▸ **What the exercise asks**
Scan the entries for the word "Task". Every line that has it should be copied.

▸ **Record set**
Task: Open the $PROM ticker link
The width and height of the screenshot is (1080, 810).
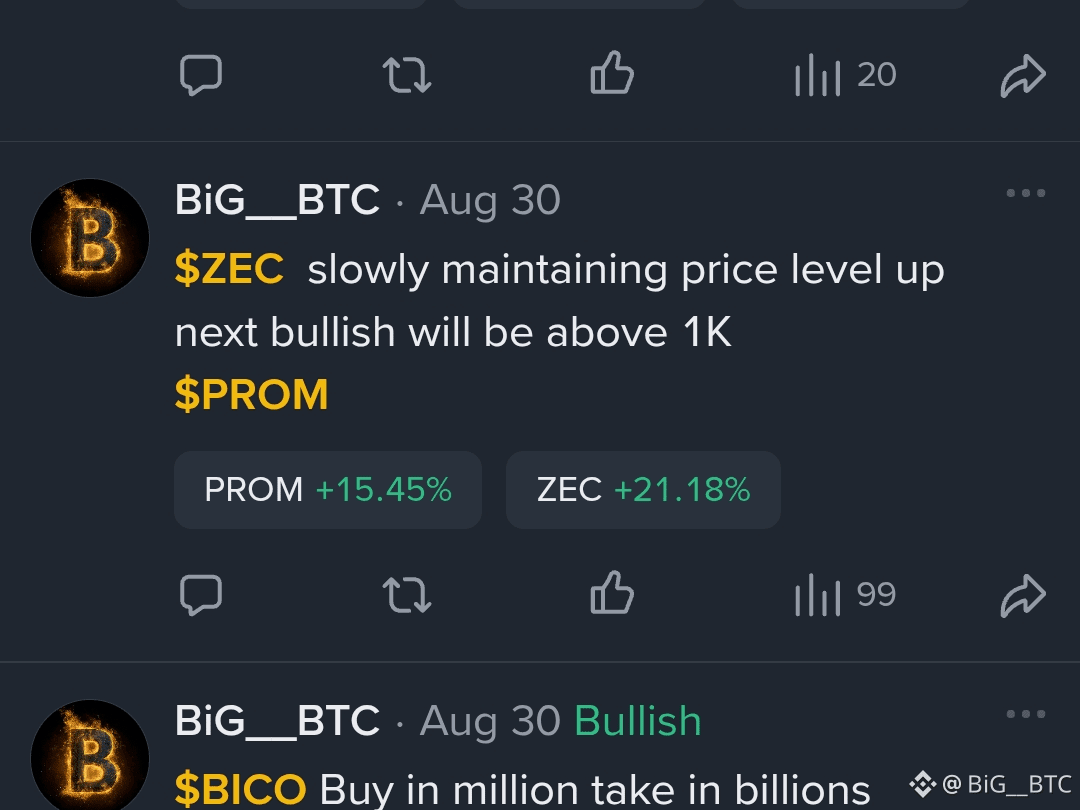Action: pyautogui.click(x=251, y=394)
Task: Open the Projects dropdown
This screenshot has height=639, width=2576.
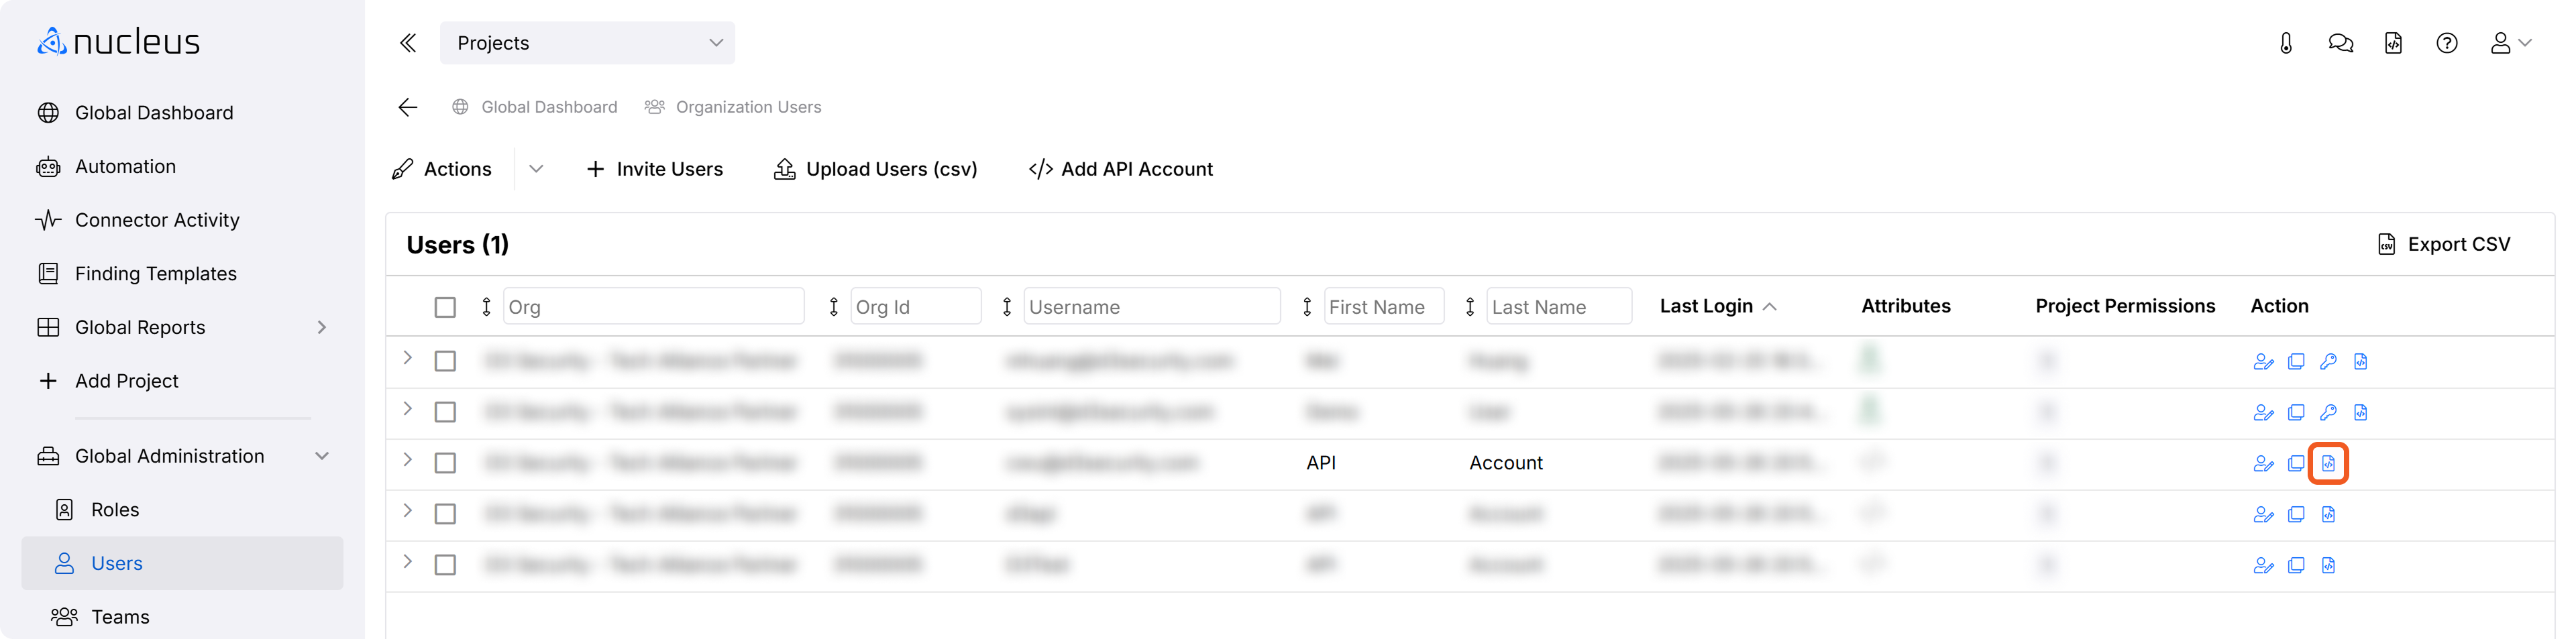Action: point(587,43)
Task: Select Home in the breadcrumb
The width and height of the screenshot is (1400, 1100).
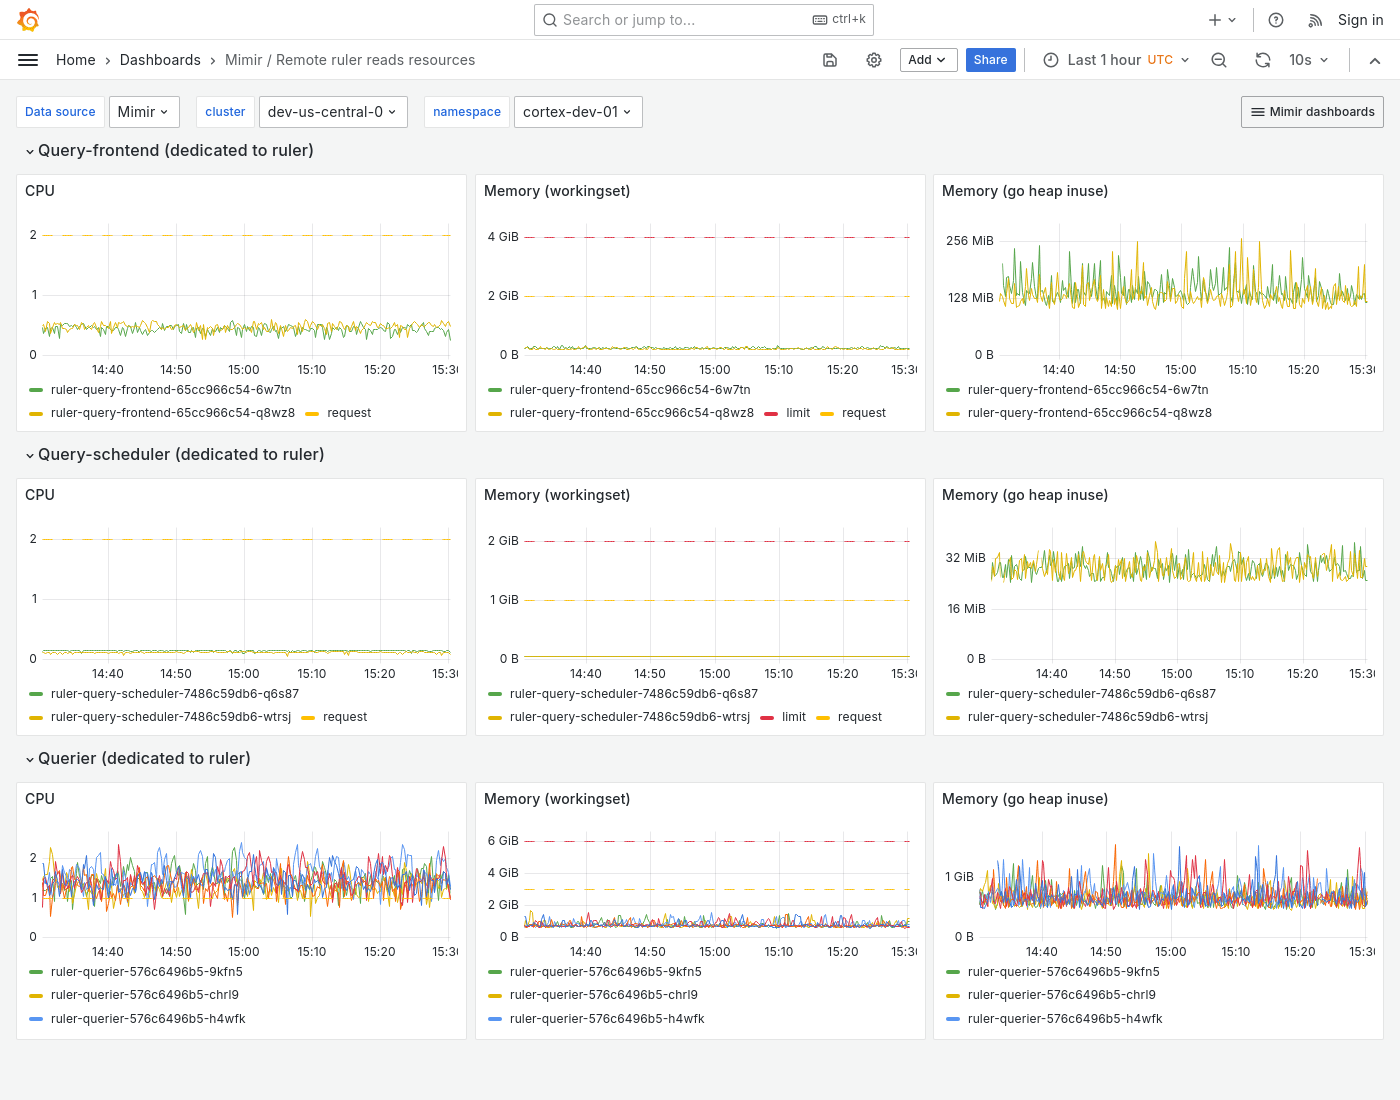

▸ **Response**
Task: Open the $PROM ticker link
Task: Open the Projects dropdown
Task: Select Home in the breadcrumb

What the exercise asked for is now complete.